• [PROVIDED DATA]:
>>

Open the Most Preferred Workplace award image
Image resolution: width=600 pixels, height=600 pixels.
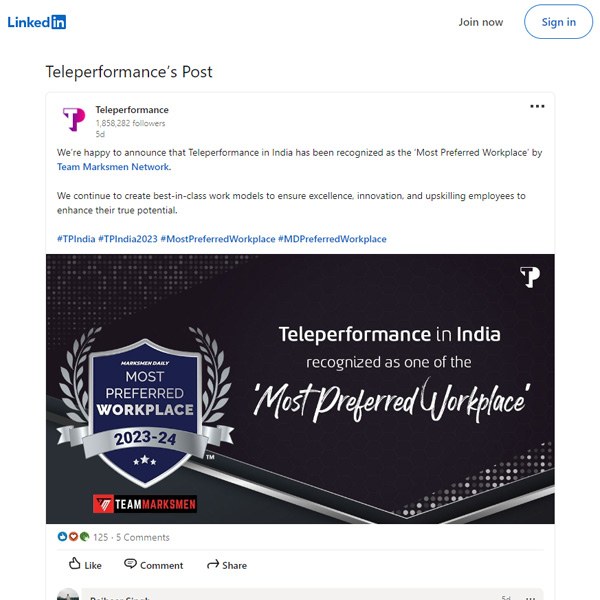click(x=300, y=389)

<<
>>

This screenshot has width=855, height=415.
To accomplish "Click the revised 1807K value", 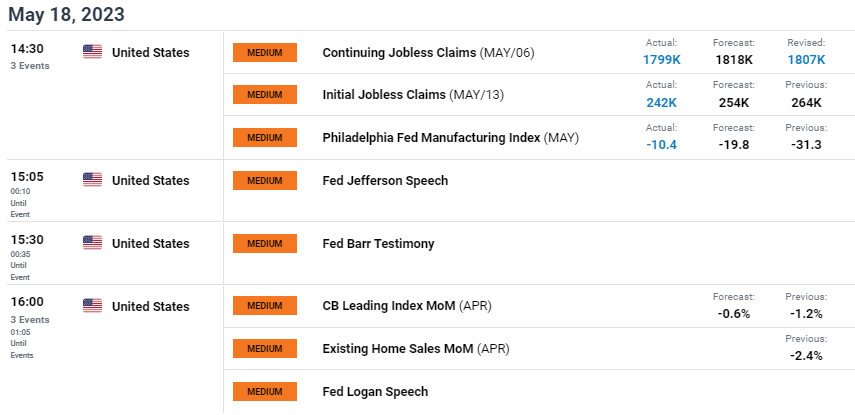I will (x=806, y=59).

<<
>>

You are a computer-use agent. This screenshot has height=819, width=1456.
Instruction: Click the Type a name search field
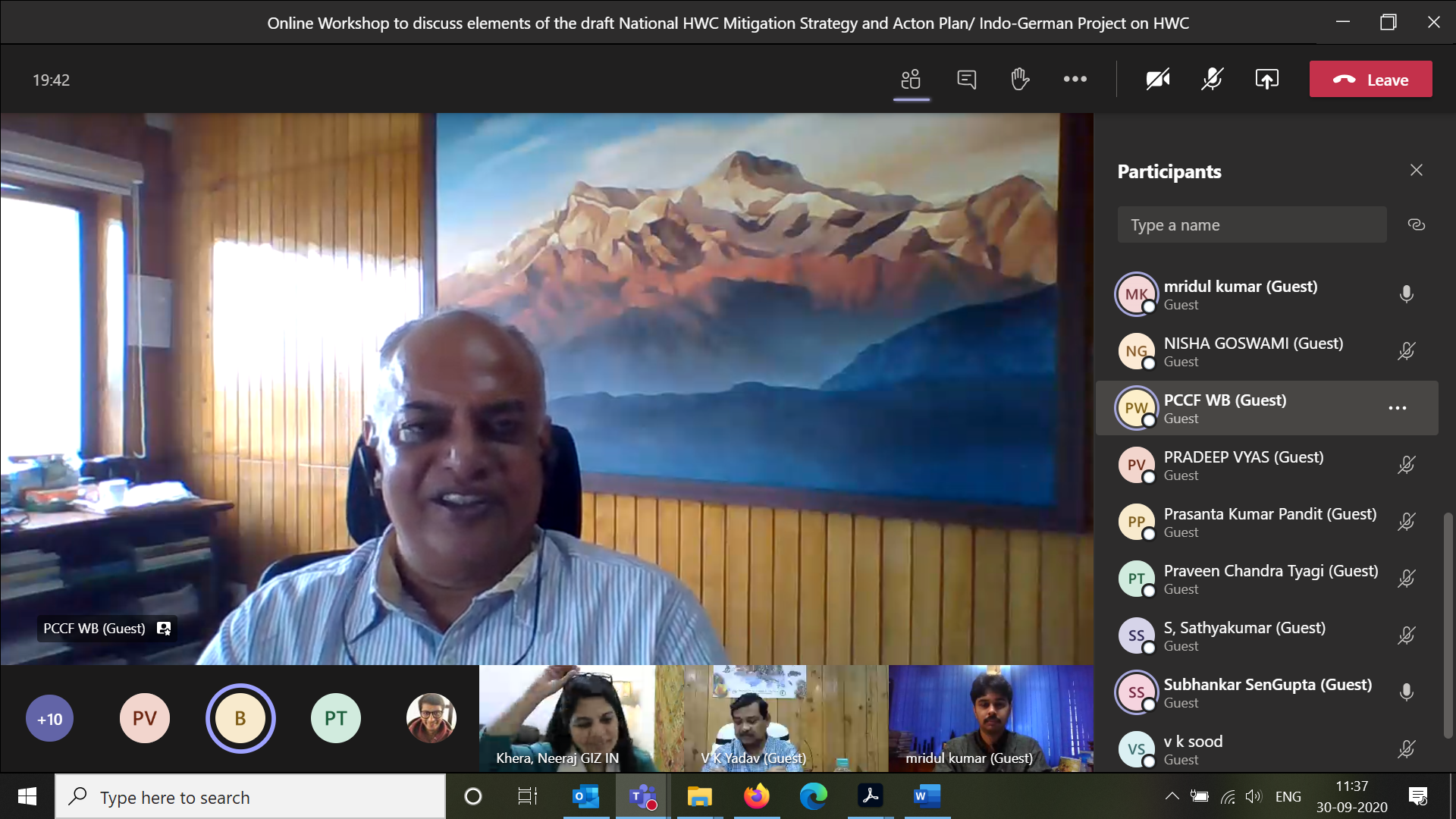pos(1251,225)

<<

• [INSTRUCTION]: Please render the lines starting at the one containing "Open the Most Preferred Workplace award image" and ending at the one containing "click(x=300, y=389)" as a Markdown table with the columns No. and Text, numbering each line and leaving out blank lines and the pictures.

• [THE ANSWER]:
| No. | Text |
|---|---|
| 1 | Open the Most Preferred Workplace award image |
| 2 | Image resolution: width=600 pixels, height=600 pixels. |
| 3 | click(x=300, y=389) |